Dekan Fakultas Ilmu Budaya, Universitas Indonesia, Bondan Kanumoyoso yang juga menjadi kontributor buku menuturkan sosok Sultan Agung merupakan tokoh penting dalam sejarah bangsa.
![]() |
"Kita tahu tidak banyak pahlawan nasional yang berani menyerang ke jantung kolonial. Kebanyakan para tokoh kita mempertahankan kedaulatan wilayahnya. Sultan Agung visinya sangat luar biasa, dia melihat kehadiran bangsa asing akan menghancurkan bangsa Indonesia saat itu," ucapnya.
Dalam sejarah tercatat, Sultan Agung menyerang Belanda sebanyak dua kali yakni pada 1628 dan 1629.
Mahakarya S Sudjojono yang dikenal sebagai Bapak Seni Modern ini juga dicanangkan menjadi cagar budaya nasional.

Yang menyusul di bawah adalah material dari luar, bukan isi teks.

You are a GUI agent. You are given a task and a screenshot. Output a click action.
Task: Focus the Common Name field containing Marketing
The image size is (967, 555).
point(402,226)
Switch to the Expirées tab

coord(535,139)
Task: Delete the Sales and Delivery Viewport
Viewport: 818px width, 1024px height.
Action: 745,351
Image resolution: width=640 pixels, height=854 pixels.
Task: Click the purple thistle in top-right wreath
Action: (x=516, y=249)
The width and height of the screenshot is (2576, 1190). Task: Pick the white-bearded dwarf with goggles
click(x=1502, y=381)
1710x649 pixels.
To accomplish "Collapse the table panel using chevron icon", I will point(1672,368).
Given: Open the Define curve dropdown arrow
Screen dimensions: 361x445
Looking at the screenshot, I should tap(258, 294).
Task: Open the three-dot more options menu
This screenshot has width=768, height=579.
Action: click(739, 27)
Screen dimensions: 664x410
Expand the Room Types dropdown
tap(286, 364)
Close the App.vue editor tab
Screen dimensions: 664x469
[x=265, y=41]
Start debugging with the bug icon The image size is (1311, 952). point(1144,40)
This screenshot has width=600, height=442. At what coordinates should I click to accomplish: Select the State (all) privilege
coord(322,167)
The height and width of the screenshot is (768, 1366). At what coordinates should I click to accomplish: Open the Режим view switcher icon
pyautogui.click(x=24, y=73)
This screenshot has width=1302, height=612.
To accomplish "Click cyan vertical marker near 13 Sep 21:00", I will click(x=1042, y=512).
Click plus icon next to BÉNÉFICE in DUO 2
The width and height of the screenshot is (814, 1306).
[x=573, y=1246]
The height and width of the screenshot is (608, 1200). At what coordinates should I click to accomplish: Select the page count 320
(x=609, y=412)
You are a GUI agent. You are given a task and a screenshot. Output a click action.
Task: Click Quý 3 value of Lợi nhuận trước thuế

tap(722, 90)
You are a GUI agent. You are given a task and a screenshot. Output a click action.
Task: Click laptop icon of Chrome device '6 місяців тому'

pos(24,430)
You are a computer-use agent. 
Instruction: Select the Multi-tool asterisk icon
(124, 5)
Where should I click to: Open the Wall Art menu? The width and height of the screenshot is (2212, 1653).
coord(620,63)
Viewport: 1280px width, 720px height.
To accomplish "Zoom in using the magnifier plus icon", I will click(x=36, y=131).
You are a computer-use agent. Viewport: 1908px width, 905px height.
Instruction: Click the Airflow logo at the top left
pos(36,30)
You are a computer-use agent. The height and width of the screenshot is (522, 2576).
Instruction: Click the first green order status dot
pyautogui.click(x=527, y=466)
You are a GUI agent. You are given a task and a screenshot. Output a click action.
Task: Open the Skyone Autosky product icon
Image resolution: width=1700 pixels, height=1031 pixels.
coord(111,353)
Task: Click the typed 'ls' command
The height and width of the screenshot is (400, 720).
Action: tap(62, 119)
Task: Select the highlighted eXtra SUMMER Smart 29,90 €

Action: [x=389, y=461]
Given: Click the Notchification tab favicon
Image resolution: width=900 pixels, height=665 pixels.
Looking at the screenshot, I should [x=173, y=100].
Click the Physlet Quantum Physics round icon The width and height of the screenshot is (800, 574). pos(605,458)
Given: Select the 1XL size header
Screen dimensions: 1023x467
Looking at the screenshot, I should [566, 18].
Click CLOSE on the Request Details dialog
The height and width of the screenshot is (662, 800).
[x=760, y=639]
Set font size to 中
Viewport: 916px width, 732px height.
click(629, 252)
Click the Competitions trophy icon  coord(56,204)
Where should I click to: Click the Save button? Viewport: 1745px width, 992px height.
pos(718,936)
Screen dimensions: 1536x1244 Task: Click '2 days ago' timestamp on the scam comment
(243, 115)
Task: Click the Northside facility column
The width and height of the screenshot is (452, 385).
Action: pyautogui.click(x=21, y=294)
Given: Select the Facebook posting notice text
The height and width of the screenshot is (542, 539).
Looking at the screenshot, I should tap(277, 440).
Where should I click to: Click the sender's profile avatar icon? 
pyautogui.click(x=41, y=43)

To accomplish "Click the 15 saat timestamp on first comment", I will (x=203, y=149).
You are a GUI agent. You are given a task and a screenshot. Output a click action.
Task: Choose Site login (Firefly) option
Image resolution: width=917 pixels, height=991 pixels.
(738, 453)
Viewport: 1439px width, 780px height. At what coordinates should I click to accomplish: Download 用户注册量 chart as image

Saat pembukaan pameran seni Mukti Negeriku! pada September 2021, putri Sudjojono yang mewakili S Sudjojono Center, Maya Sudjojono mengatakan hal tersebut.
"Pameran ini serta berbagai kajian di dalamnya sekaligus merupakan salah satu upaya S.Sudjojono Center beserta keluarga Rose Pandanwangi Sudjojono serta Tumurun Private Museum dalam mendukung usaha Museum Sejarah Jakarta yang dipelopori oleh Sri Kusumawati dan Esti Utami dalam mengupayakan agar lukisan 'Pertempuran Antara Sultan Agung dan JP Coen' dan sketsa-sketsanya dapat terdaftar menjadi Cagar Budaya Nasional," tutur Maya Sudjojono saat pembukaan pameran.